Una gripe, grado a grado
«Mira la mano de Saúl, sigue enroscada y tiesa, da entre risa y ganas. A pocos centímetros el coño de Amanda es una olla a presión»
No era agradable sentirle al otro lado de la cama, ocupando todo el espacio que sus piernas y la fiebre necesitaban. Que se fuera a ningún otro lugar tampoco era una opción; tan solo de imaginarle lejos se le encogía el pecho en un suspiro que se alza, se ennuda y no llega a soltarse. «No me aguanto ni yo», pensó a las tres de la madrugada, cuando se desveló porque un escalofrío febril le subía por la espina dorsal. Intentó deshacerse de los pies que buscaban los suyos y en cuanto lo hizo comenzó a echarlos de menos. Una de las manos de Saúl le sostenía la cadera, como cada noche, pero en esta le comenzó a picar y se zafó de ella para girarse y encontrarse cara a cara con sus ojos cerrados. La mano cayó inerte sobre las sábanas y quedó marcando el límite del encuentro entre los dos cuerpos; a unos pocos centímetros más allá, la vulva de Amanda acumula calor grado a grado. Se le va inflamando y le palpita con cada respiración. Ya lleva rato inhalando aire despacio, por si con ello pudiera volver a coger el sueño al mitigar el tremendo dolor de cabeza por el que despertó. Pero el dolor no se le va, no puede levantarse y ocuparse de cualquier cosa que la hiciera aburrirse lo suficiente como para volver a dormir.
Mira los ojos de Saúl, cerrados en paz. Tiene las pestañas muy largas y esboza un principio de sonrisa con la que siempre duerme. Mira la mano de Saúl como un hito que lleva cincelado cada uno de sus nombres. Podría ser la mano de un muerto, y sus cuerpos, los motivos por los que el leal soldado murió. Se ha quedado con la muñeca torcida hacia dentro y los dedos formulan un gesto tosco y desaliñado; pocos centímetros más allá, la vulva de Amanda concentra el calor febril de su gripe grado a grado.
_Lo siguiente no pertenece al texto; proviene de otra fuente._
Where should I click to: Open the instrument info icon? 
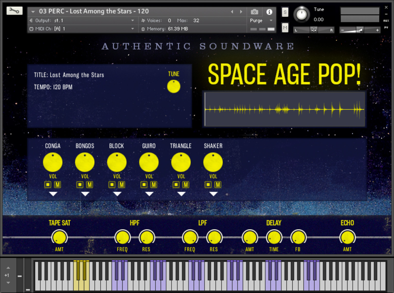point(269,12)
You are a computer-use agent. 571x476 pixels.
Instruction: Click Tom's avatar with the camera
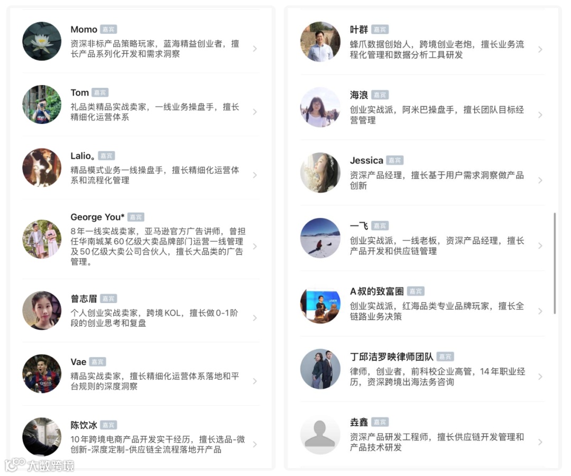(x=42, y=105)
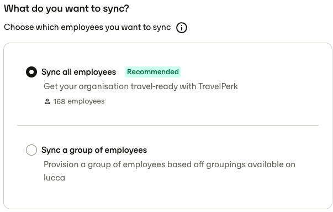Click the green Recommended badge
The height and width of the screenshot is (212, 333).
(153, 72)
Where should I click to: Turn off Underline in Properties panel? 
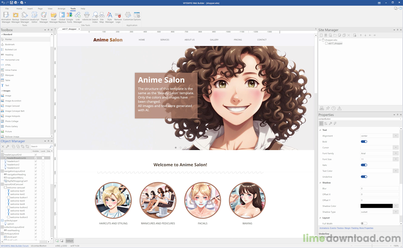click(364, 176)
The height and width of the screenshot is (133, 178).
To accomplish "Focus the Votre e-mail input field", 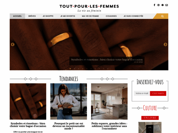I will click(142, 93).
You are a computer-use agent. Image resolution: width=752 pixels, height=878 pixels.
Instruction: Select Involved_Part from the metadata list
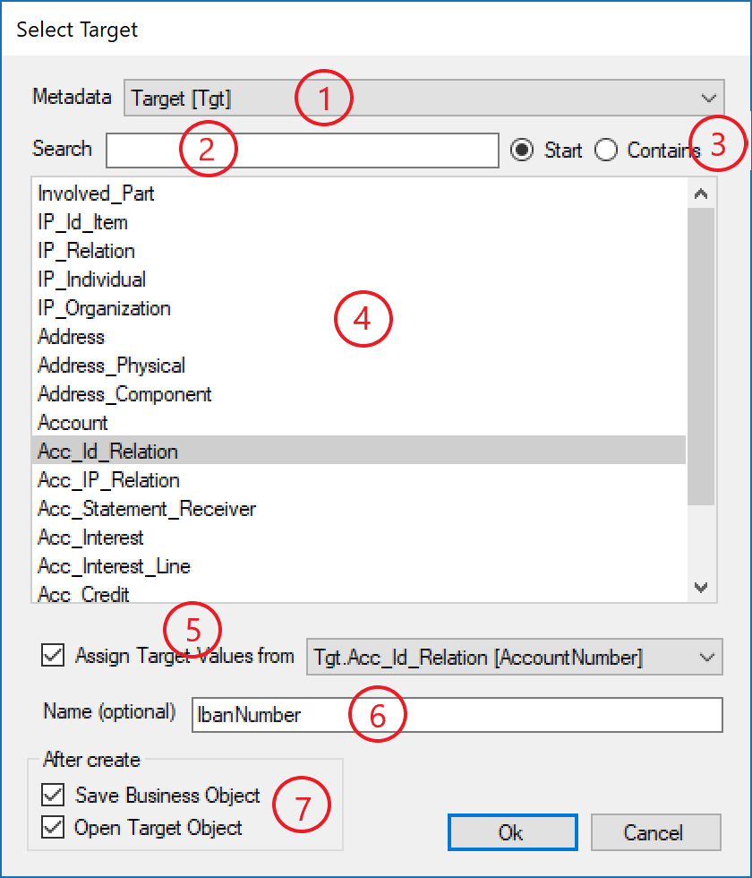pos(96,193)
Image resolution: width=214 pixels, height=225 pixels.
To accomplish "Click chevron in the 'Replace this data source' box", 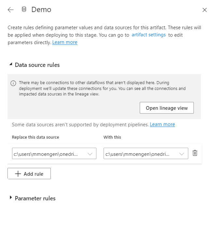I will pyautogui.click(x=90, y=154).
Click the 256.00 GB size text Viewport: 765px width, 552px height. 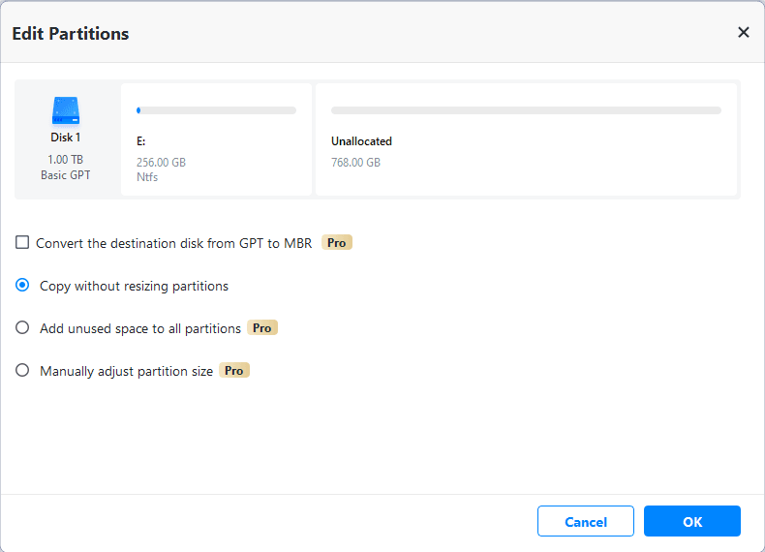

Tiene la boca extremadamente seca. No queda agua en la jarra. Tampoco quedan pañuelos y le están dando ganas de estornudar, pero parece que no, que se le pasan. «No voy a volver a dormir nunca más» , se lamenta, «me duele todo». Reprime las terribles ganas de iniciar una tos que despertaría a un Saúl preocupado, cariñoso y tierno que le traería agua, un antipirético, más pañuelos y comentarios reconfortantes. Quiere toserle suave al oído y captar toda su atención, pero míralo, tiene las pestañas largas y parece que sonría, cómo romperle este sueño… Mira la mano de Saúl, sigue enroscada y tiesa, da entre risa y ganas. A pocos centímetros el coño de Amanda es una olla a presión. La fiebre se le agolpa en las mucosas. Los labios se le inflaman, así tiene la boca tan seca como la vulva; seca, congestionada, abrasada. El clítoris le late como lo hace el corazón en sus oídos taponados. Un pellizco le cruza la base de la vagina hasta el útero, y la cierra y abre Amanda para calmar tensión. Otro hilo le hilvana la base de los labios hasta el monte de Venus y quiere tirar de él para que se le frunza el coño en un pliegue. Así plisado, lleno de dobleces tirantes que se aúnan en un espacio menor, podría quizás concentrar el desasosiego que tiene entre las piernas con más atino. Si tan solo pudiera acercarse al lomo de este animal deforme que es la mano de Saúl, para rascarse un poco sobre él…
Un nuevo escalofrío le sube desde el coxis para quedársele en el cuello hormigueante. Se aprieta Amanda la vulva a intervalos, como si quisiera ordeñarse esos grados de más. Le duele la cabeza y aprieta los dientes para intentar sostenerse mordiendo el aire.
Las pestañas de Saúl alzan el vuelo. «Amanda, ¿estás bien? ¡pero si estás ardiendo!»